> [AIM OF THE EXERCISE]
Please reproduce the lines below word for word, from the line with "How do I perform: Pick the green" through the line with "click(x=599, y=477)", both included.

[BEGIN DATASET RECORDS]

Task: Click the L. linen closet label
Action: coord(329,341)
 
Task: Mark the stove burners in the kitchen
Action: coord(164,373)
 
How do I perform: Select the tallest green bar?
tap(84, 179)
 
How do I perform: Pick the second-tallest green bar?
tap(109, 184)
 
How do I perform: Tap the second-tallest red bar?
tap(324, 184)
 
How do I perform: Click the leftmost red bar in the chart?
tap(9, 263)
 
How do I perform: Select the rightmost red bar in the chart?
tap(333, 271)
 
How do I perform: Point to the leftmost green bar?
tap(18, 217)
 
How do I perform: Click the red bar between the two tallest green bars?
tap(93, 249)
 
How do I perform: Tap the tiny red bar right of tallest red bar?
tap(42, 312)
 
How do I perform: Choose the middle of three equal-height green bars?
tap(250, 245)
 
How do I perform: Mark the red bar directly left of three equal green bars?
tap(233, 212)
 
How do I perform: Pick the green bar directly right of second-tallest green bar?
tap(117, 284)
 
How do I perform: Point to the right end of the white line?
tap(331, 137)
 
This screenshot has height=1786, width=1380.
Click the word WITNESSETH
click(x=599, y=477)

[END DATASET RECORDS]
[BEGIN DATASET RECORDS]

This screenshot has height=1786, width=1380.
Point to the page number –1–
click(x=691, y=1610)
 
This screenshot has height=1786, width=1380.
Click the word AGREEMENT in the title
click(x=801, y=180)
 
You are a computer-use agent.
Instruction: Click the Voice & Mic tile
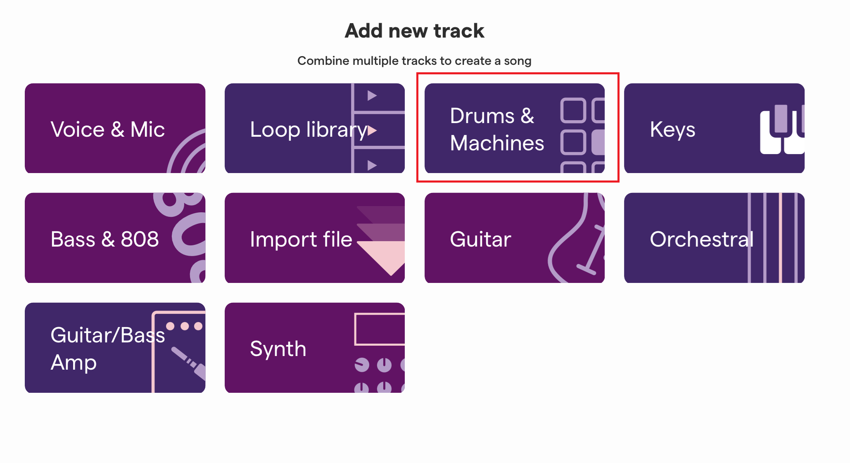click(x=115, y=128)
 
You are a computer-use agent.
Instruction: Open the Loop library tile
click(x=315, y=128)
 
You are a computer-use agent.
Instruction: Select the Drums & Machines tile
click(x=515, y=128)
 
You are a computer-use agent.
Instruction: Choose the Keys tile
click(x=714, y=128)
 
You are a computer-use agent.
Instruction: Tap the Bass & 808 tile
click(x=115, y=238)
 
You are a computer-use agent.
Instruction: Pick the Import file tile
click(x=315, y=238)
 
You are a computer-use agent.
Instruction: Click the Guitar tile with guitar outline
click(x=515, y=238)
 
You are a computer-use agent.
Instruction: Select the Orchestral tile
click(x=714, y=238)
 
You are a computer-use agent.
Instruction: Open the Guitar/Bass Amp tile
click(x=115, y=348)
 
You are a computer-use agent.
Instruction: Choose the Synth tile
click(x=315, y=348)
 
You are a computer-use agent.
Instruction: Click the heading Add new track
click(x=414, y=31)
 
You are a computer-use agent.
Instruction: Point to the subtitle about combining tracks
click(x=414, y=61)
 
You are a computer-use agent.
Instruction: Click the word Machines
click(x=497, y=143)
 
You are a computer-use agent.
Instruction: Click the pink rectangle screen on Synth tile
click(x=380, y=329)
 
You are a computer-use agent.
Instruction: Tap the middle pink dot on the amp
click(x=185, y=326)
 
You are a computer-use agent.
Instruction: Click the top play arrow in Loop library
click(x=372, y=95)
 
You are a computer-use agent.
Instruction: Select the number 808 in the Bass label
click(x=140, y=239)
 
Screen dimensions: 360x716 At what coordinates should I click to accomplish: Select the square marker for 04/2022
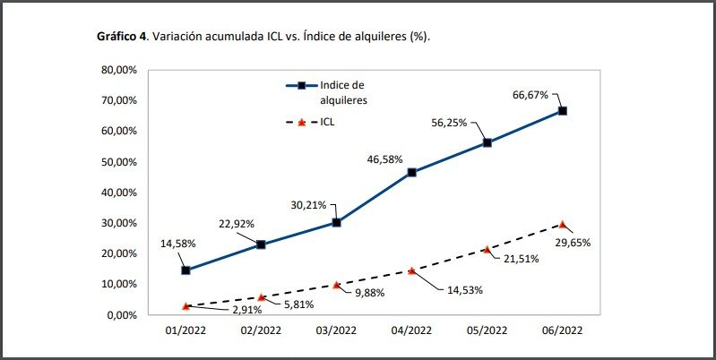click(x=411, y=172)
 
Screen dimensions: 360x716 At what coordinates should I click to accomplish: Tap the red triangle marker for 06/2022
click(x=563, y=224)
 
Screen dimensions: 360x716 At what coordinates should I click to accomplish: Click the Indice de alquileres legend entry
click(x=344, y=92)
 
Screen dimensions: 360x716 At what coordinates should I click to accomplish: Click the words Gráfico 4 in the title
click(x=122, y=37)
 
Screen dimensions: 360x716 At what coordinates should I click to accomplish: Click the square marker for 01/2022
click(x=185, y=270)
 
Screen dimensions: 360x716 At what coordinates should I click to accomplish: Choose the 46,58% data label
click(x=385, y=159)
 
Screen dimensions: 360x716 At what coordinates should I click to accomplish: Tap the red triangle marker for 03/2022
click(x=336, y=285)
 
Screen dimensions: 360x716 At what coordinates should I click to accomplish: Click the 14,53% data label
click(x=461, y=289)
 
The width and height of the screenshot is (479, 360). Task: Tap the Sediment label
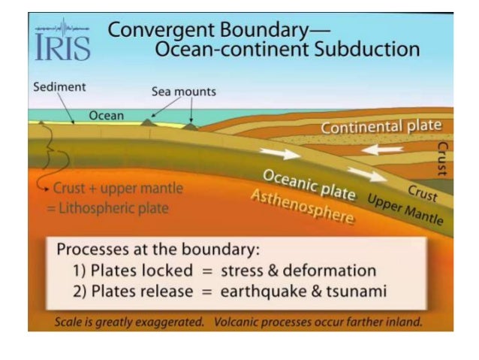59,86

[END DATASET RECORDS]

> [TASK RESULT]
How do I perform: Pick the green bar directly right of second-tallest green bar?
tap(117, 284)
 
How do I perform: Point to the right end of the white line?
tap(331, 137)
 
This screenshot has height=1786, width=1380.
Click the word WITNESSETH
click(x=599, y=477)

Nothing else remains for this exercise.